Curatorial Analysis — Presence (160 × 200 cm, oil on canvas)
Before Presence, I find myself hesitating — not from uncertainty, but from the particular kind of attention the work demands. The luminous orb at its centre is neither sun nor eye nor cell, yet it carries something of all three: a living nucleus radiating heat and light into a surrounding darkness that is itself alive with marks, coils and fragments.
Karel Stoop has spoken of this work as reaching toward a fourth dimension — a claim that might seem extravagant but which I find, standing before the canvas, strangely convincing. There is a temporal quality to the orb, a sense that it is not static but in process — expanding, contracting, breathing. The surrounding field of deep umber and black, scattered with blue, red and purple, seems to respond to this central pulse.
The materiality of the surface is extraordinary. Stoop layers oil paint with a physicality that makes the canvas feel geological — strata of pigment compressed and scored over time. The yellows and greens of the central form glow with an almost radioactive intensity against the raw umber ground, while the peripheral marks — purple coils, blue verticals, scattered red — orbit the nucleus with the randomness of charged particles.

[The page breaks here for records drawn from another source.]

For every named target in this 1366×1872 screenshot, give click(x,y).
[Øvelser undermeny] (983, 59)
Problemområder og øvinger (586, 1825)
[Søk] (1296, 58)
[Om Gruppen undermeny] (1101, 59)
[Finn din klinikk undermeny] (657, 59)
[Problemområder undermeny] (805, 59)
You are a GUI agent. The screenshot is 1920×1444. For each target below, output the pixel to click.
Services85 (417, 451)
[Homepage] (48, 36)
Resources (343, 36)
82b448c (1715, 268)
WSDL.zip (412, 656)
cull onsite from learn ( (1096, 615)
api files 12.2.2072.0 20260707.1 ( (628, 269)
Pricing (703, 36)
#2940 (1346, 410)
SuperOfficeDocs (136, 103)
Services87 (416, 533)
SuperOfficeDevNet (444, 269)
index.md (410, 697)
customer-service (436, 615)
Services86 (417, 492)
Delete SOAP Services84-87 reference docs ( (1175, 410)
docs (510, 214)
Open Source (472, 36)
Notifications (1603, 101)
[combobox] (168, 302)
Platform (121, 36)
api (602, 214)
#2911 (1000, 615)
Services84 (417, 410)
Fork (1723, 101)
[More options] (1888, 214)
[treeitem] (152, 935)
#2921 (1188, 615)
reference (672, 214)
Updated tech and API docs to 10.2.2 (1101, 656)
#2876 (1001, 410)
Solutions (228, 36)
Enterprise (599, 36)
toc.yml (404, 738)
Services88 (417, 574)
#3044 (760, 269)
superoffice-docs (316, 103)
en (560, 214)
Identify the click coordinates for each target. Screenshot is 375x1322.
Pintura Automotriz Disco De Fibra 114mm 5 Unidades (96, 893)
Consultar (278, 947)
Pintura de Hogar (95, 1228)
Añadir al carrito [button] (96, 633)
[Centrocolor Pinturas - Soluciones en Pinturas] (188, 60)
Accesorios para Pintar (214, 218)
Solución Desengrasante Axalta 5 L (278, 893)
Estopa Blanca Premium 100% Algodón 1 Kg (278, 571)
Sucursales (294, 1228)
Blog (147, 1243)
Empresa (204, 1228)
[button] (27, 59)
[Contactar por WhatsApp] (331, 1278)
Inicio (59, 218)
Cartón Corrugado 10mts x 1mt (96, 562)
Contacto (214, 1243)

Unlike the horizontal canvases of The Unknown and Tangible Nothing, Presence operates in a vertical format that reinforces its gravitational logic. The orb sits slightly above centre, drawing the eye upward while the dark lower register grounds the composition in something earthly. This tension between ascent and weight, between luminosity and mass, is central to the work's spatial power.
The title is precise. Presence is not about representation or narrative — it is about the simple, overwhelming fact of being here. The work does not depict presence; it enacts it. Entering the space of the canvas, the viewer becomes aware of something that resists categorisation: a field of energy that precedes and exceeds language.
What Presence achieves, above all, is the thing its title promises: a palpable sense of something being here, in this space, with this weight. It is among the most spatially commanding works in Stoop's recent practice — and the most direct statement yet of his investigation into the unseen dimensions of painted experience.